Whakarau the chief of the party replied; “If numerous, they are well received; if but a small party, it is ill-treated; irresponsible low-class persons are liable to treacherously assail them.”

When Whakarau and his party were about to return to their own region, Manu Korihi enquired; “Which would be the best season to go so as to reach there at a time when the Kohirangi birds are numerous in your district?”

Whakarau replied; “During the season of harvest of tree fruits is the time to visit such places.” Manu Korihi remarked; “my party will go procure lordly plumes of your land.”

Said Whakarau; “Proceed!”

Then Whakarau returned to Pariroa.

Sometime later, when the time of the ripening of the fruits was nigh, the party of Manu Korihi and his high-born companions set forth.
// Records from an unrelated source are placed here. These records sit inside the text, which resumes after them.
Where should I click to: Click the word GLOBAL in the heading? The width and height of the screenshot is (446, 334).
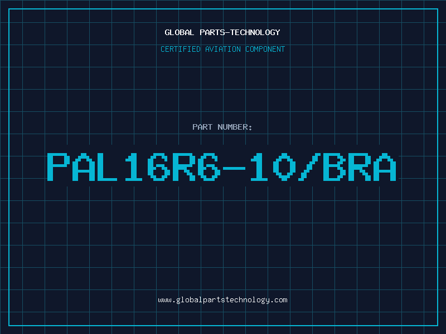(x=179, y=32)
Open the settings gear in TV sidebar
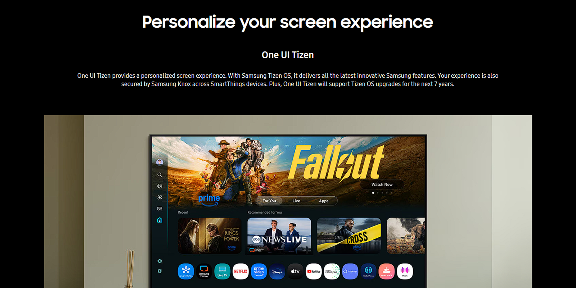The width and height of the screenshot is (576, 288). coord(159,261)
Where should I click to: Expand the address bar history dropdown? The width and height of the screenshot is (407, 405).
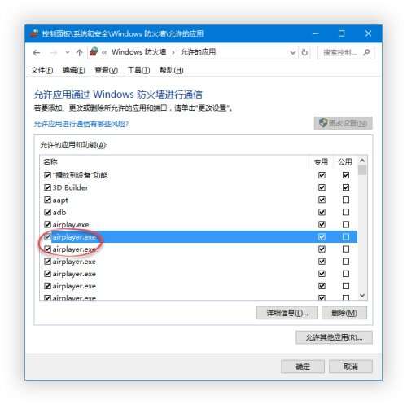click(x=292, y=52)
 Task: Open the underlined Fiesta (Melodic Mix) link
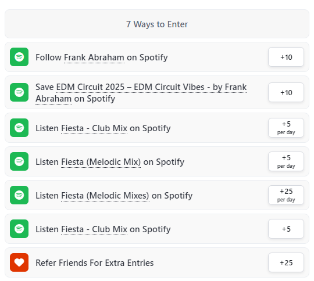tap(101, 162)
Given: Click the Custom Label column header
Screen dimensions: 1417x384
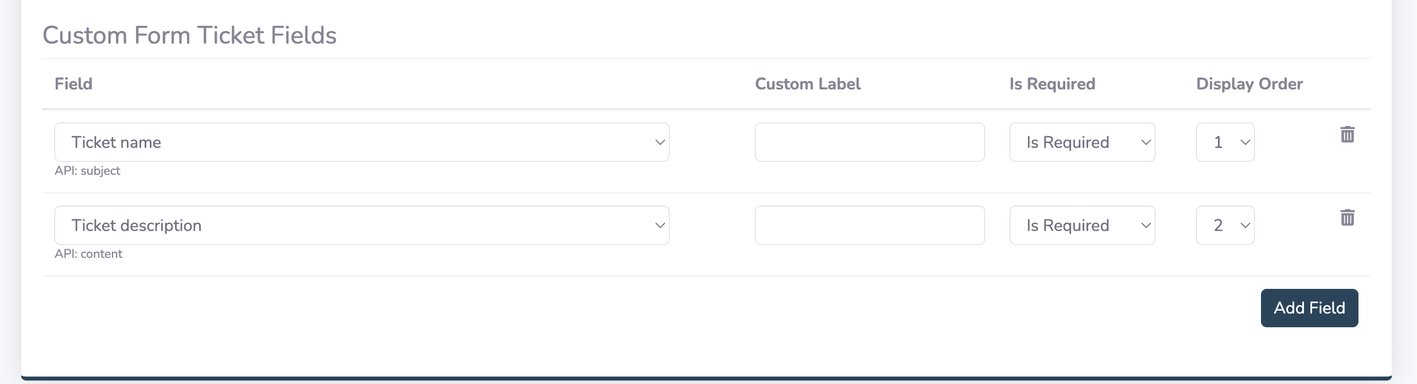Looking at the screenshot, I should pyautogui.click(x=808, y=84).
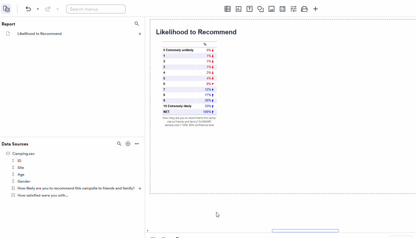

The men of that party were all matured, hardy and active traveler's on long journeys; and these are the names of those chiefs who went with the party.

Manu Korihi, Wahieroa, Paritu, Kohuwairangi, Mangamanga, Kokau, Te Kakau, Tuhoro Punga, Te Iwi i Taia, and others of that party of Whitikau that went to Pariroa.

The party reached Whakauranga, near Pariroa, the home of Ngati Tokorakau, another tribe of whom Te Ngaupara was the chief.

Te Ngaupara then enquired; “Where are you folk going?”

Manu Korihi replied; “To Pariroa, to the home of Matuku Tangotango and of Pou Haokai, to procure plumes of the Kohirangi, a bird, to be used as ornaments.”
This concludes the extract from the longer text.